– Aarti Kapur Singh
Author: Devdutt Pattanaik
Genre: Literature & Fiction, Religion & Spirituality.
Publisher: Zubaan/Penguin Books
Patriarchy asserts men are superior to women
Feminism clarifies women and men are equal
Queerness questions what constitutes male and female
There is so much to Indian Mythology that remains hidden. There is so much which no one speaks of. Of hidden desires (maybe), of stories that somehow do not surface, because we are too civilized for our own good. Queerness isn’t only modern, Western or sexual, says mythologist Devdutt Pattanaik, who compiles many overlooked tales from the vast written and oral traditions of Hinduism to help us analyse that Indian mythology was never ashamed of its sexual orientation and expression.
Devdutt tries to uncover stories in mythology about men and women, about gender bender, about situations where roles were reversed for good reason and sometimes for no reason at all. The story of Shikhandi which opens the collection is well known. Born as a girl but raised as a son, Shikhandi was Amba in her/his previous life. Amba sought revenge against Bhishma who abducted her and her sisters from their swayamvara for his brother. She was reborn as Dhrupada’s daughter Shikhandi, who was used to defeat Bhishma in the battle of Mahabharata. But what was Shikhandi‘s life like? A man trapped in a woman’s body, Shikhandi was married off to a princess who ran away when she discovered that her husband was a woman. To bring her back and save his father’s kingdom from being attacked by his father-in-law’s army, he took the help of ayaksha named Sthuna who lent Shikhandi his manhood. Shikhandi, the author says, would be called a female to male transsexual whose body is genitally changed. However, tellers of this tale have preferred to portray him as a eunuch or a man who feels like a woman indicating ‘a patriarchal bias even in the queer space’.
Discussing one’s sexuality was never taboo; in fact, in several myths that are part of the great epics, men turn into women and women seek sexual encounters with men who are not their husbands without heartburn or fear of being ostracised – proving that ancient civilizations did not consider sex taboo. Over time, communities found it necessary to protect their identity by setting down rules and marking out acts of taboo, patriarchal systems gained prominence and religious codes came into practice. As a result, gender and caste biases and puritanism crept into the stories. They acquired a didactic tone to gain religious sanction and approval from those in power. Storytellers took on, or maybe they were forced to do so, the burden of preaching and teaching values, behavioural attitudes and morality. Thus we have a story in which a queen prefers the company of women but Arjuna is so enamoured by her that he forces himself into her bed in the form of a serpent. While it may have been entirely acceptable for women to be sexual partners, as patriarchal systems came into place, there was growing discomfort with such an attitude which, perhaps, prompted some enterprising storyteller to embed a man into an all-women world.
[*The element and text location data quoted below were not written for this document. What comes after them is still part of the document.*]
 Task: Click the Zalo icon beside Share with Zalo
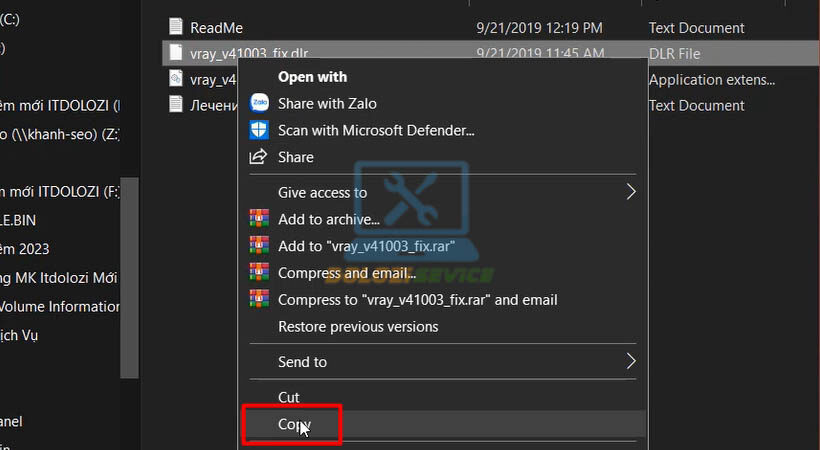[259, 103]
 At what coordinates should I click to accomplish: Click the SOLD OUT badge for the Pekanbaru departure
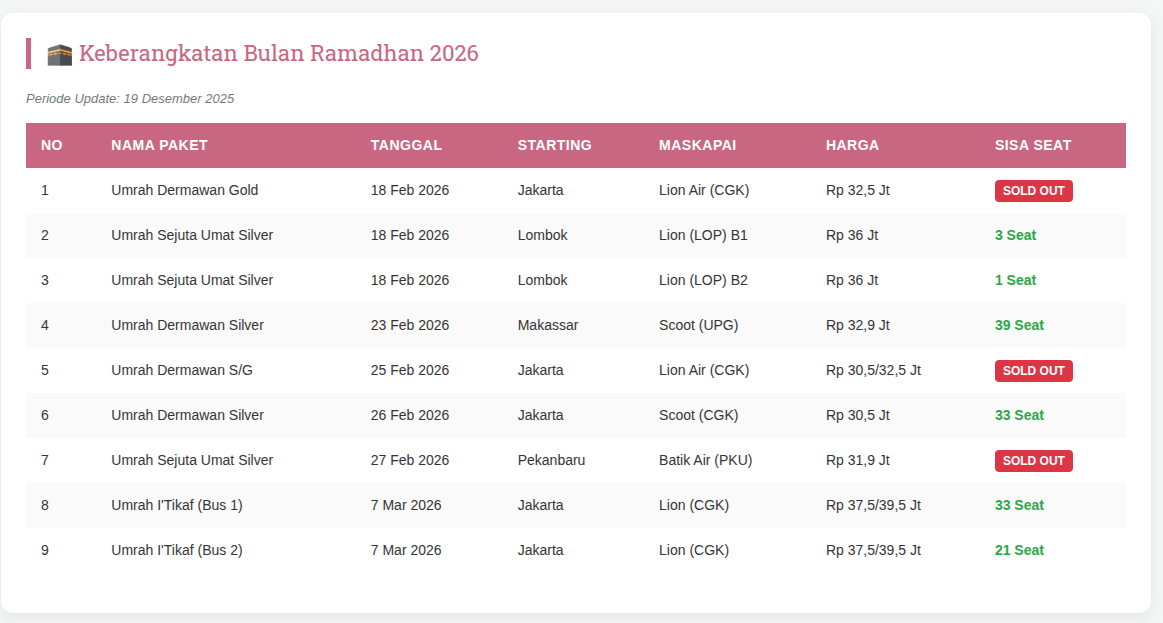tap(1033, 460)
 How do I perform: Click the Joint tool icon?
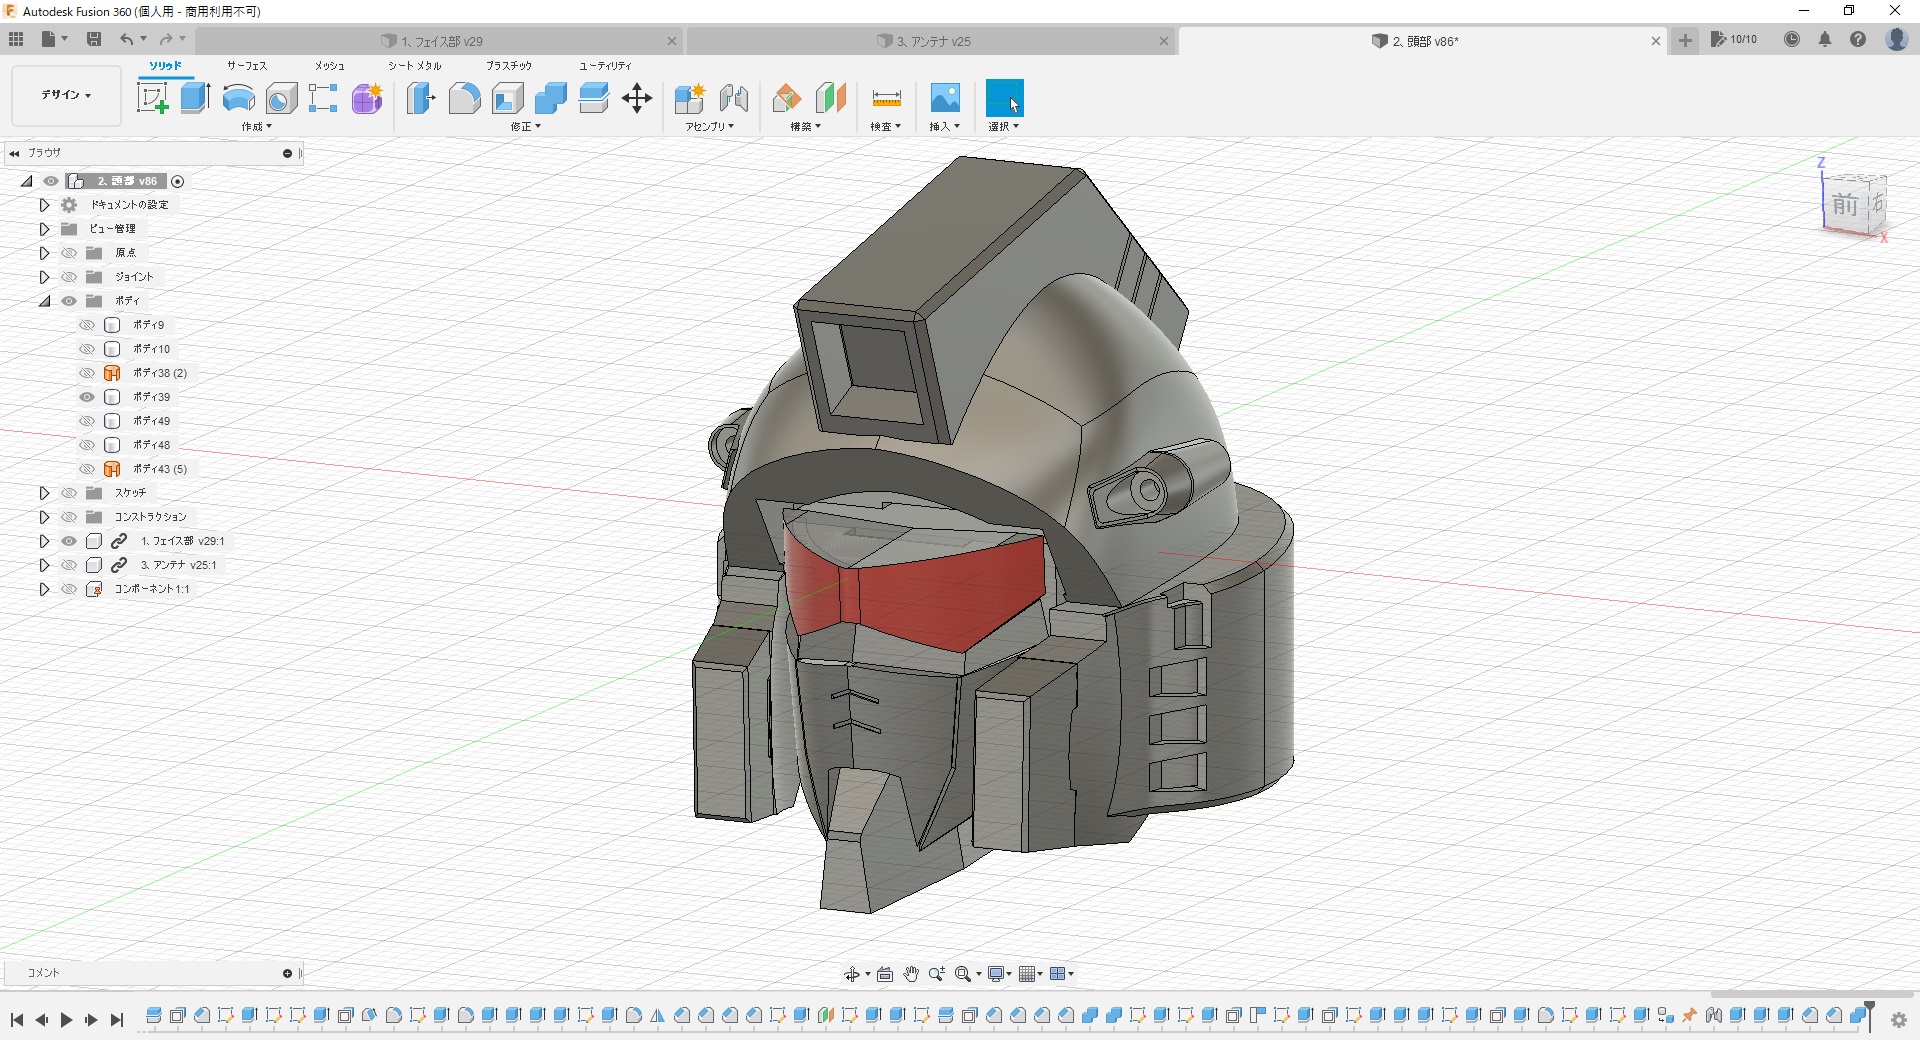[734, 98]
Several tales in the book illustrate this – from Mahadeva, who became a woman to deliver his devotee’s child; Chudala, who became a man to enlighten her husband; Samavan, who became the wife of his male friend; Narada who forgot that he was a man; Indra who took the form of a Brahmin to make love to his wife when he was away; Krishna who cross-dresses in time of war and peace for various reasons to more Gods and Demons and Kings and Queens who are not rigid about sexuality and gender, “Shikhandi” is a work that transcends orientation and gender and has many more playful, touching, and sometimes stirring stories that reveal the unique Indian way of making sense of queerness.
My favourite is the tale of hermit-warriors Nara and Narayana had grown all powerful. Stories about their valour had spread far and wide. Riding on a single chariot, the duo made for a fearsome couple; they vanquished asuras with ease and conducted the most severe penance that had even the gods shaking with fear. The two were close friends – in some texts, they are guru and shishya and in others, they share a more equal relationship – and had sworn to a lifetime of celibacy. The king of gods, Indra, was worried. He feared their growing strength and their asceticism as much as he abhorred their celibate status. So he sent an army of apsaras to break their penance and seduce them. Nara saw the apsaras approaching and turned to Narayana who drew a beautiful woman on his thigh using the stalk of a mango leaf. Anapsara emerged from the thigh (uru in Sanskrit) and thus Urvashi was born; without a mother and with two fathers. Urvashi went on to become one of Indra’s favourite apsaras, while Arjuna and Krishna were believed to be avatars of Nara and Narayana. This story is part of the Bhagvata Purana, but if we were to place Nara and Narayana within a contemporary narrative, how would we categorise them? As parents of Urvashi, who would be the mother and who the father? Would they be members of the lesbian, gay, bisexual, transgender(LGBT) community? Or would they be part of an ascetic cult where men can make babies? Depending on how you answer these questions, you define your approach to an issue that has vexed many: how accepting or tolerant was ancient Indian society of the LGBT community?
This book does a great job putting across a collection of stories that capture the essence of ancient Indian society’s approach to sexual behaviour. And apart from all things else, it establishes that Indian society was not coy about sexual attitudes. This book is a must-have.